The leaders present a PowerPoint on the expected phases of the war, including the increasingly desperate refugee crisis. They speak through logistics, humanitarian aid corridors and letter writing campaigns.

“It’s going to be a marathon, not a sprint,” says Mariya Soroka, one of the organizers. But first, the room watches the Ukrainian choir play the cold open for Saturday Night Live. Like many others, I try not to cry.

“To say that the last five days have changed my life is to say nothing,” says Soroka. Everyone in the room nods. I nod with them. The magnitude of the loss sets in. All of us, we all lose something. Instead of how are you, people here greet each other with facts. Here is who I have in Ukraine. Here is what city they are in. Here are the losses of the last blitzkrieg against my city.

Among the volunteers is Luke Tomycz, Soroka’s husband and a neurosurgeon who has been training doctors in Ukraine for five years through a project called Co-Pilot. He tells me that a Syrian doctor contacted him to say: “We feel an affinity with the Ukrainians because we have the impression of having lived what they live. Russia bombed hospitals in Syria, deepening the refugee crisis then as now. Physicians from the Ukrainian North American Medical Association help with advocacy and medical logistics, including the urgent delivery of specialty medications that need to be refrigerated.

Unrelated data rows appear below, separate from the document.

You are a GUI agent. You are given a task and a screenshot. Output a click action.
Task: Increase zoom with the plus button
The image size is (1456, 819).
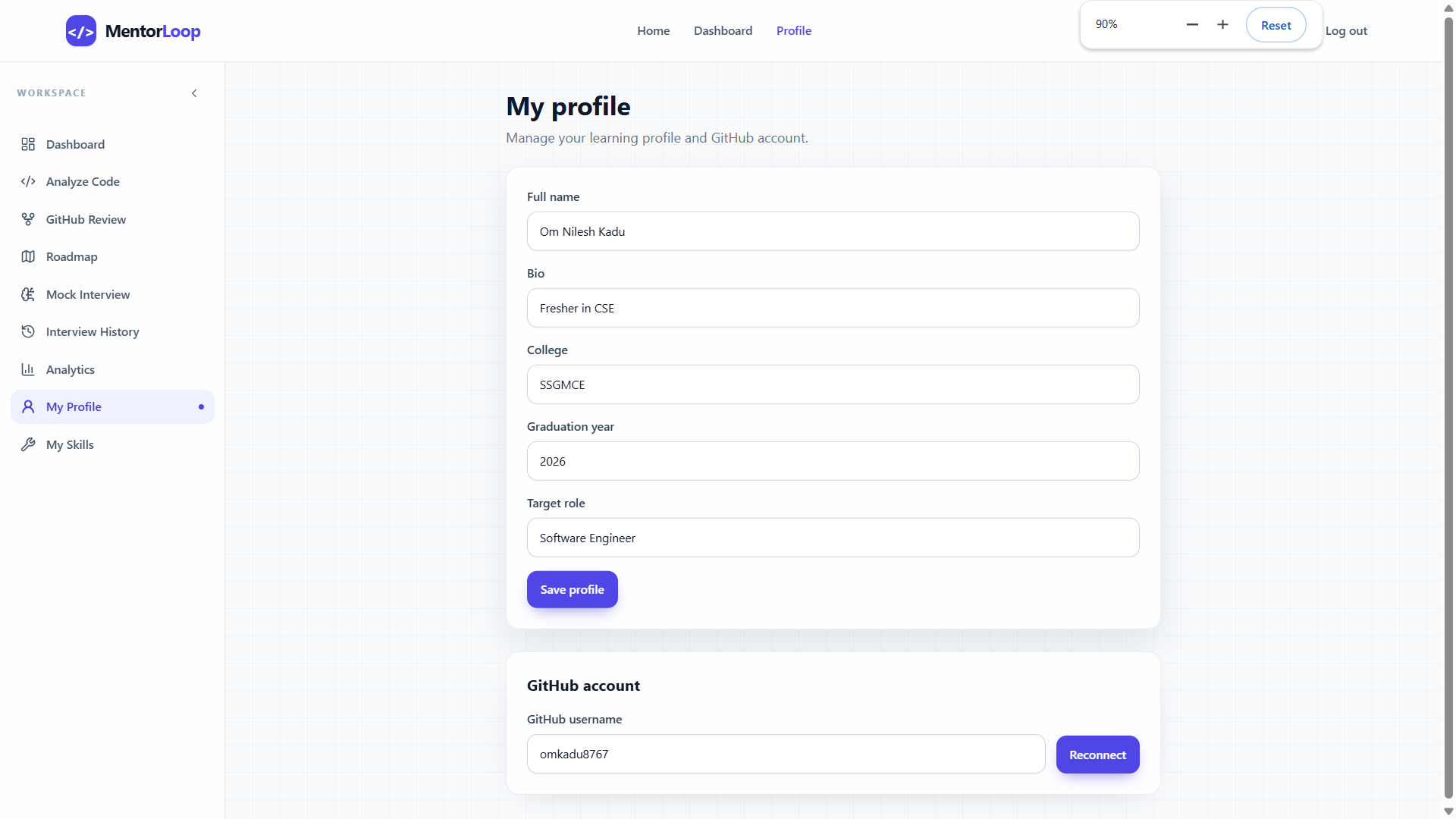(1222, 25)
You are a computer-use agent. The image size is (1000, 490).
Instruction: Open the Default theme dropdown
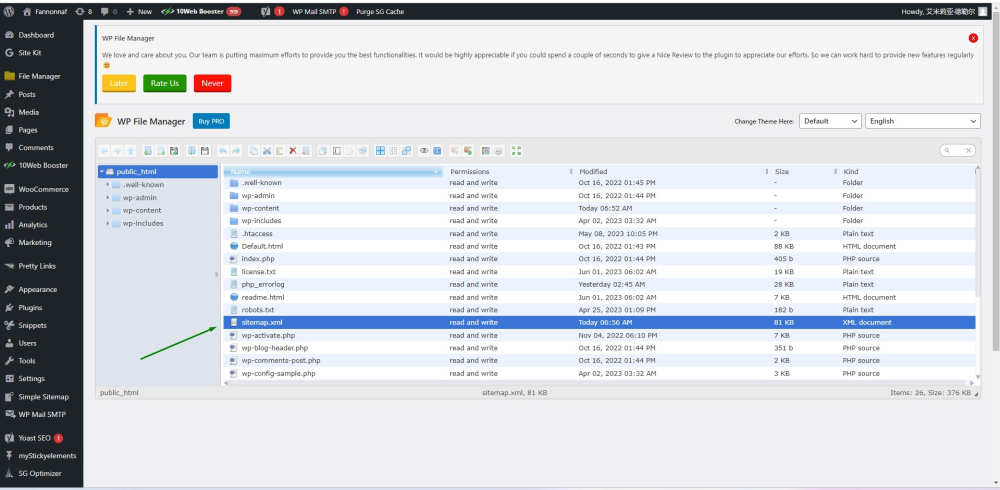click(829, 121)
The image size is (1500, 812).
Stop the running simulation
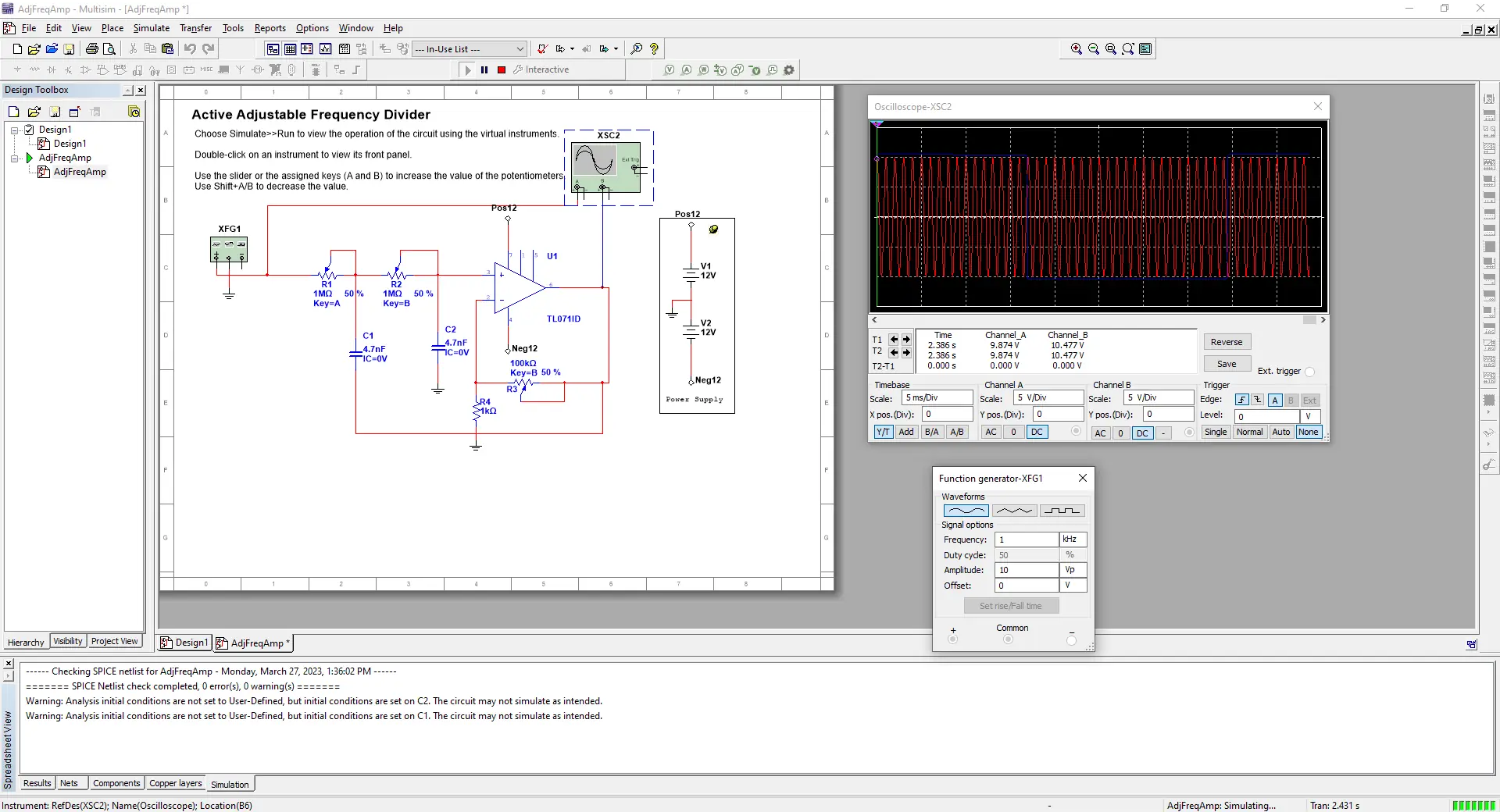point(502,70)
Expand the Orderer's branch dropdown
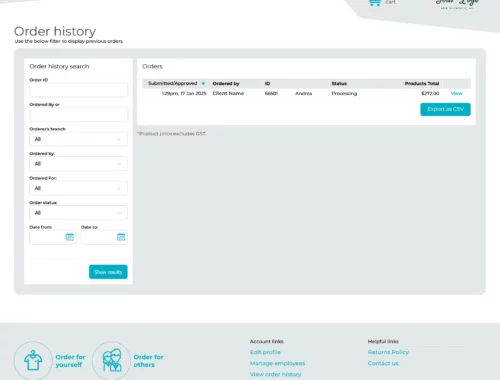 [x=78, y=139]
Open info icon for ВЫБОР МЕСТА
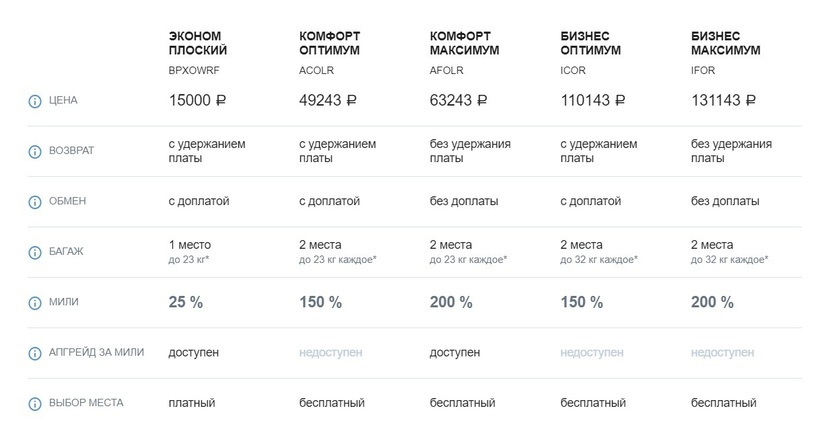The height and width of the screenshot is (423, 820). [34, 403]
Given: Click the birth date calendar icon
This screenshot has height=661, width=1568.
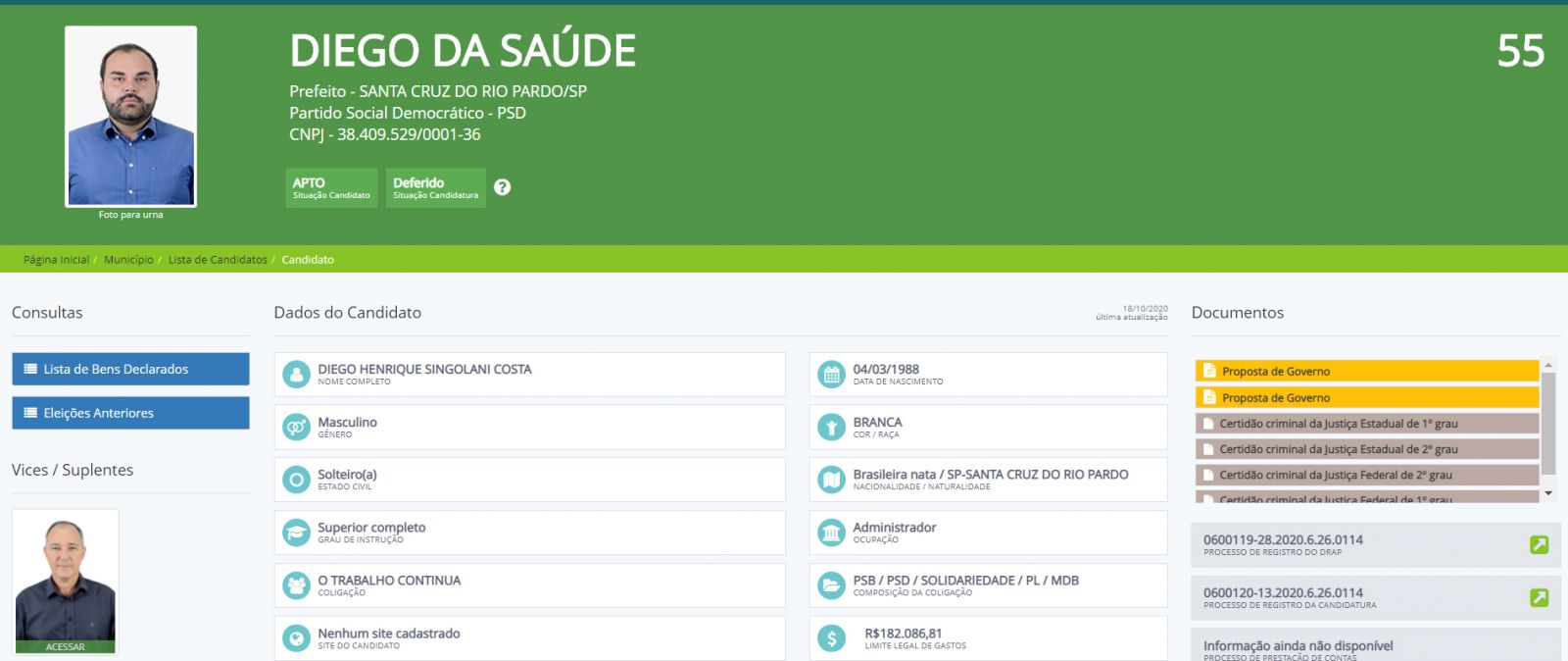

The volunteers have split into working groups and Razom is streaming it live on Instagram. Their resource list has gone viral, like so many other resource lists. In every direction, at every opportunity, citizen diplomacy pushes politicians to action, compels people to take to the streets, urges them to give money and attention.

I stop Maryna Prykhodko in the middle of the Instagram post. She’s in charge of communications around here and she’s telling me the next target. Sanctions have been put in place. Russia has been cut off from the Swift banking system. Now Razom wants protection from the Ukrainian skies. Putin’s action and his nuclear threats “should outrage the whole world”, she said.

“You can’t stop asking politicians for more support for Ukraine and more sanctions against Russia,” she says. “It’s like our mantra. It has to be said loud and clear.”